**TASK TO COMPLETE:** Output the lines of the entries below beginning at the one with "Select På matchende tre column header" and ending with the last, exactly as written and without pictures.

START RECORDS FOR THE TASK

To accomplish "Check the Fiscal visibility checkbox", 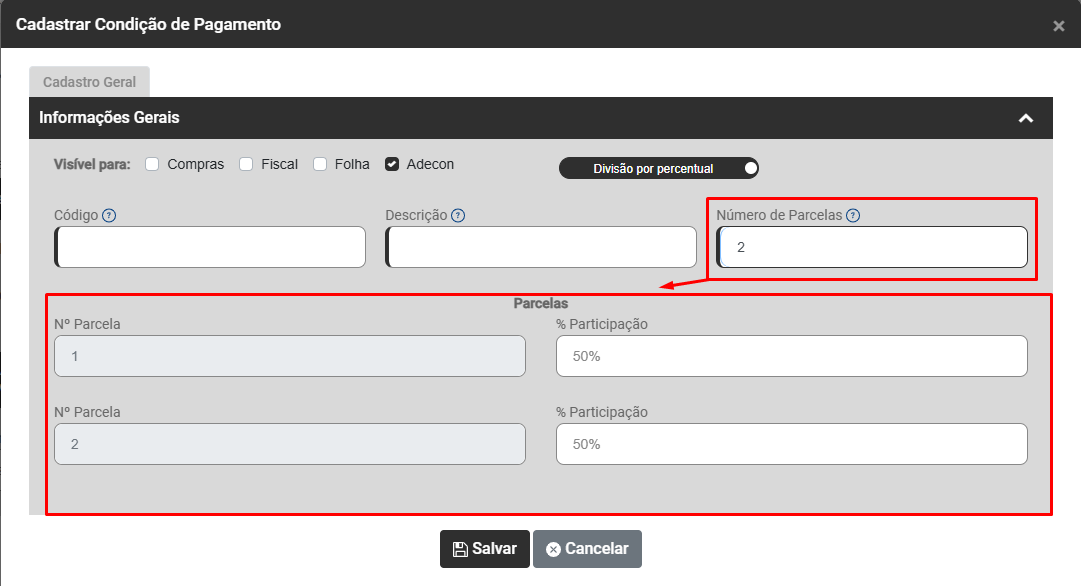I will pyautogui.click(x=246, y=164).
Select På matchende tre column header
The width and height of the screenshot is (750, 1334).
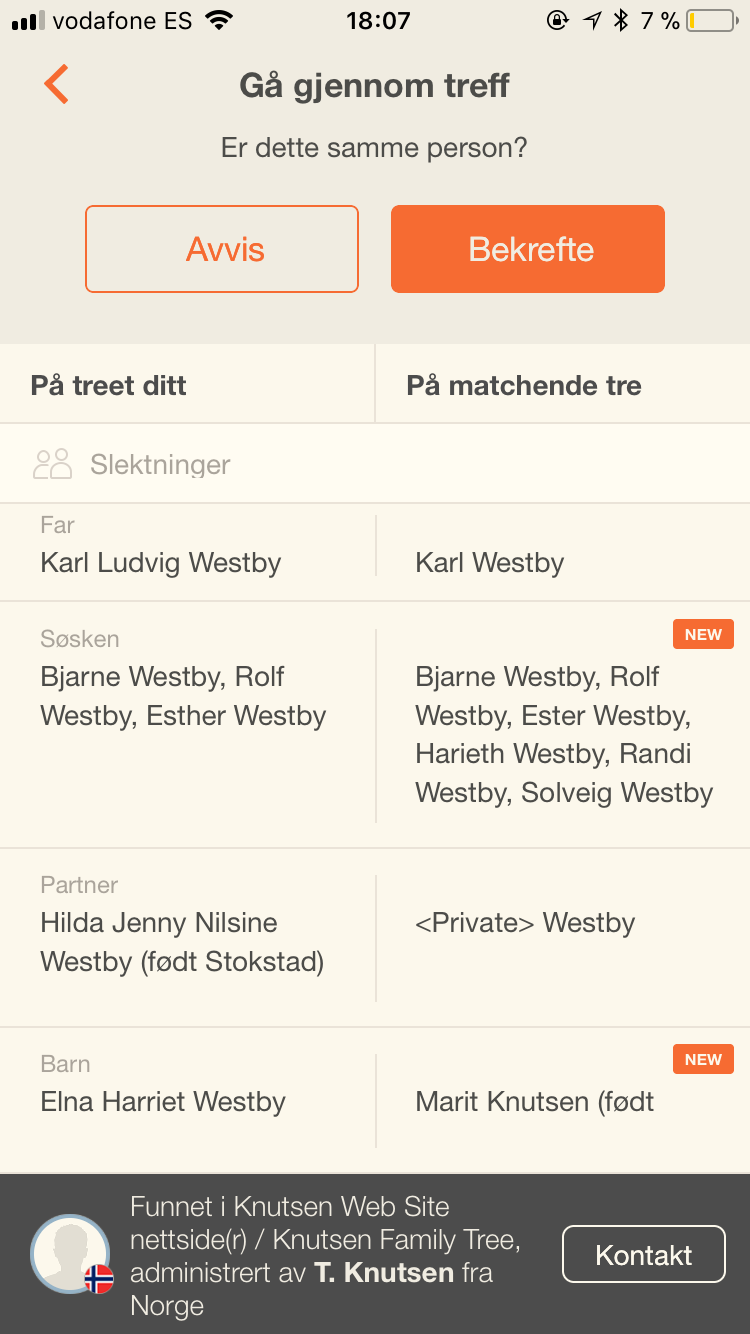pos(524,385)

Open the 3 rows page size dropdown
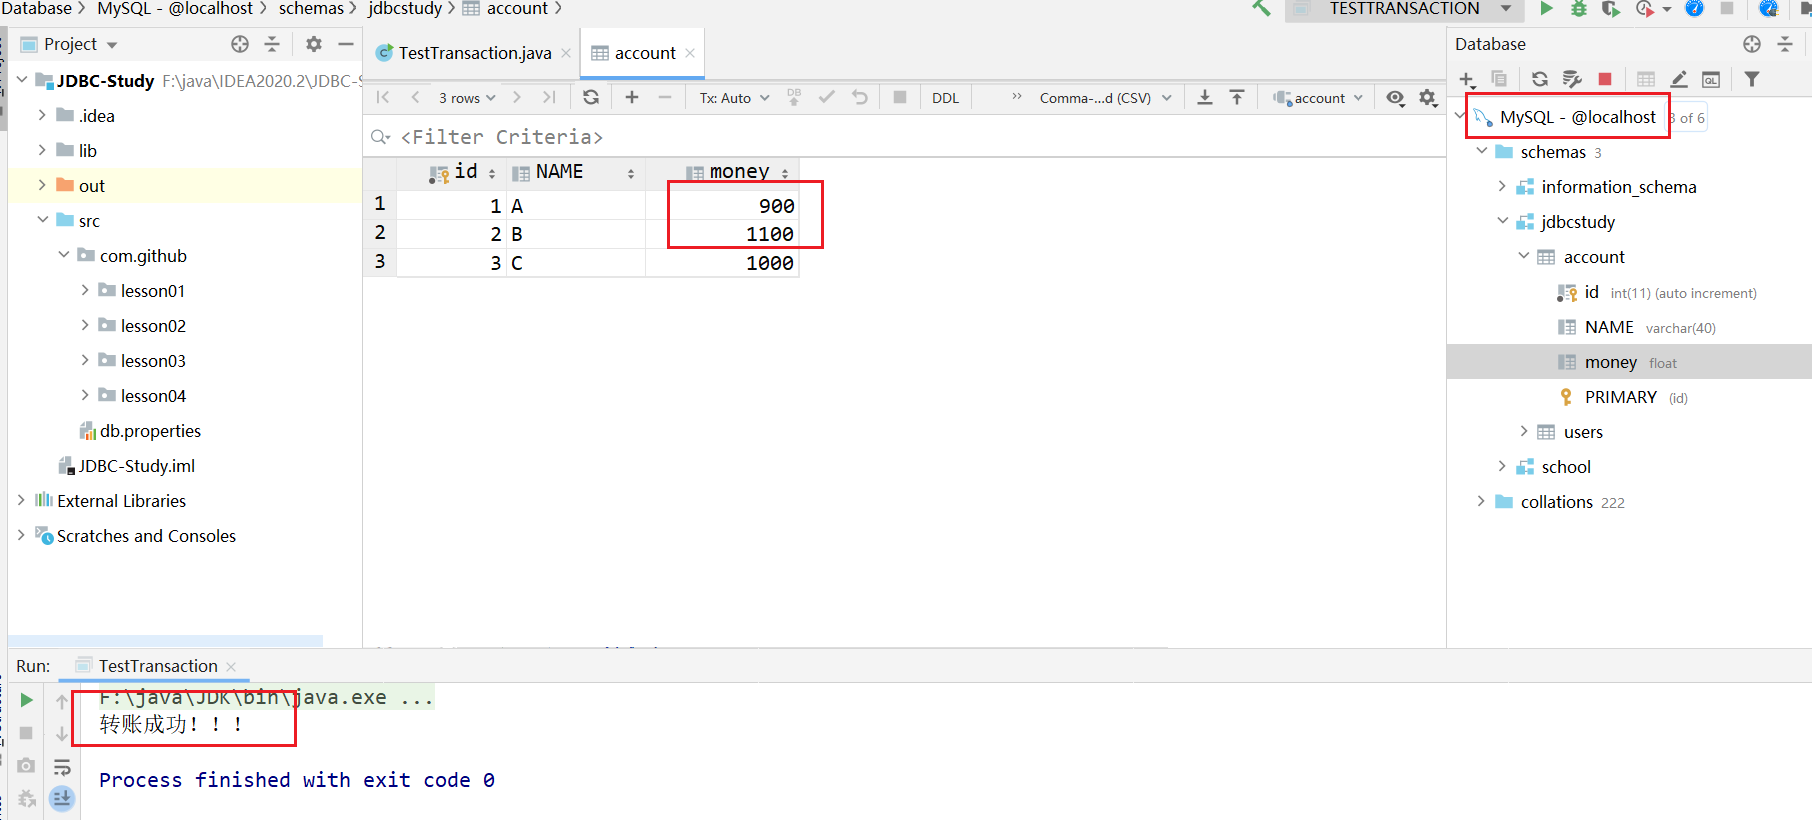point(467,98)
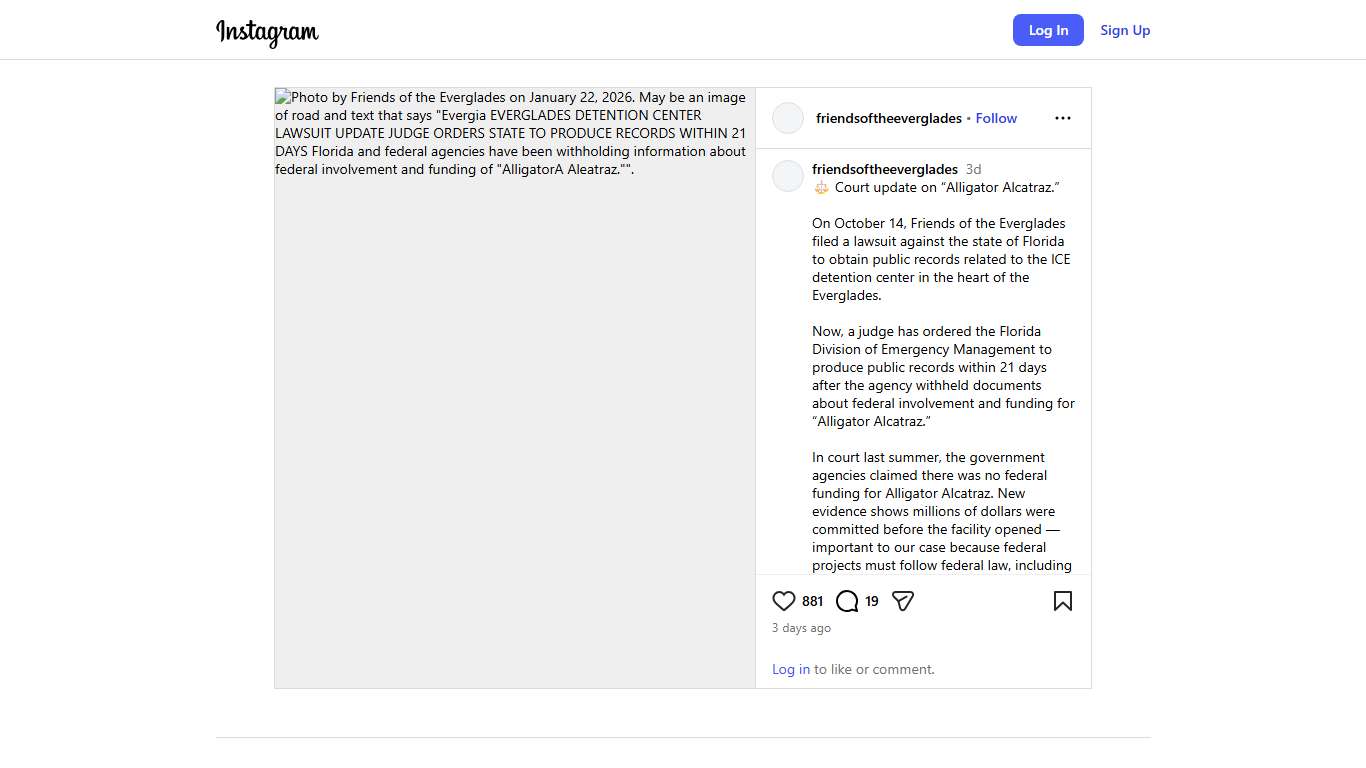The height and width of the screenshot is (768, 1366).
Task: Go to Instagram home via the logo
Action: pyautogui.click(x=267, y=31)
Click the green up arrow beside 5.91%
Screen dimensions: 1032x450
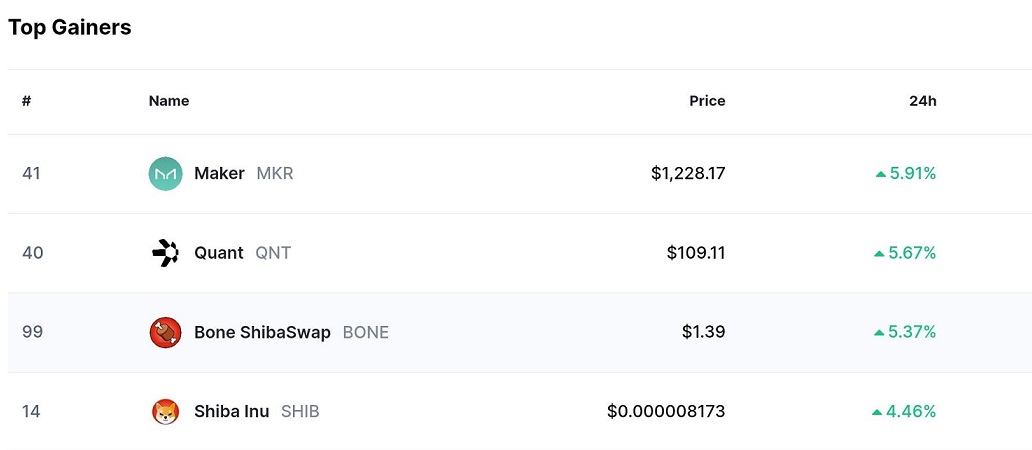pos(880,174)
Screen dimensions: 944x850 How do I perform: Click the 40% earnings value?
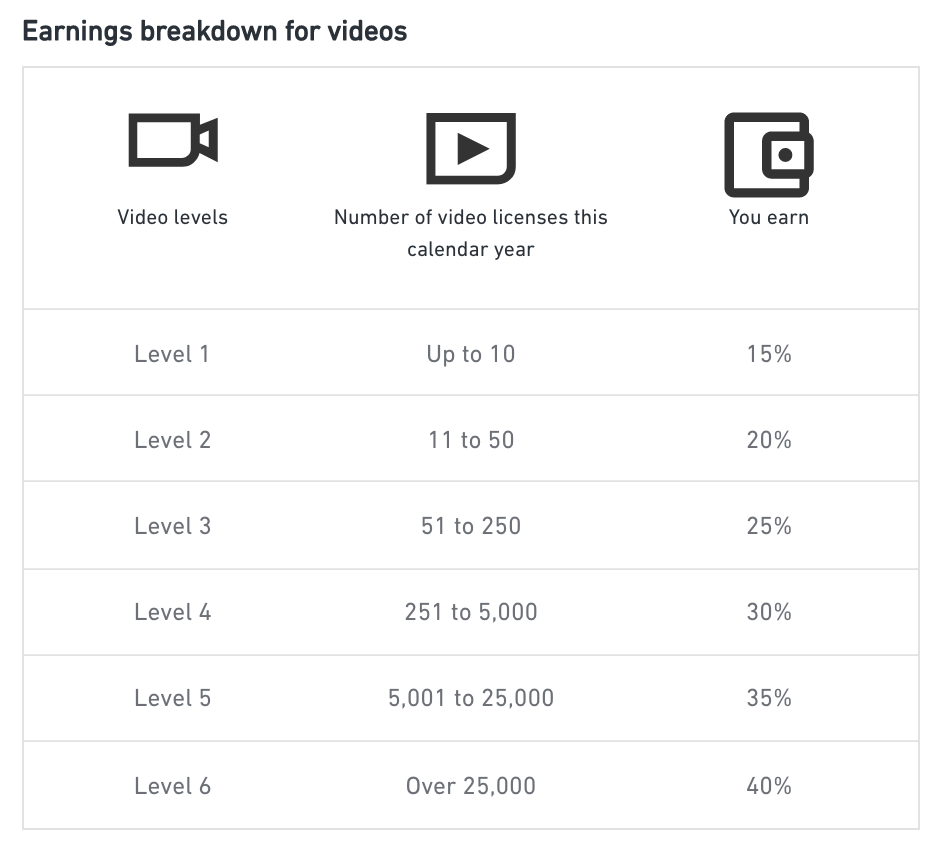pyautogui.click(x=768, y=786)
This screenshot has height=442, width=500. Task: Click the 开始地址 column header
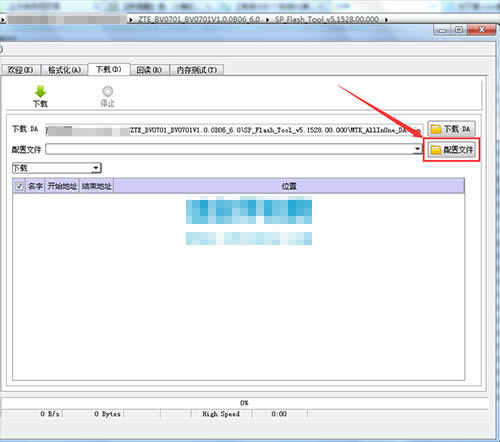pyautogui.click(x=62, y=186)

END RECORDS FOR THE TASK

**RESULT OF THIS TASK:**
Select På matchende tre column header
The width and height of the screenshot is (750, 1334).
pos(524,385)

Open the 3 rows page size dropdown
point(467,98)
The height and width of the screenshot is (768, 1366).
Task: Go to Instagram home via the logo
Action: pyautogui.click(x=267, y=31)
Click the green up arrow beside 5.91%
Screen dimensions: 1032x450
pos(880,174)
Screen dimensions: 944x850 How do I perform: Click the 40% earnings value?
pyautogui.click(x=768, y=786)
This screenshot has height=442, width=500. Task: Click the 开始地址 column header
pyautogui.click(x=62, y=186)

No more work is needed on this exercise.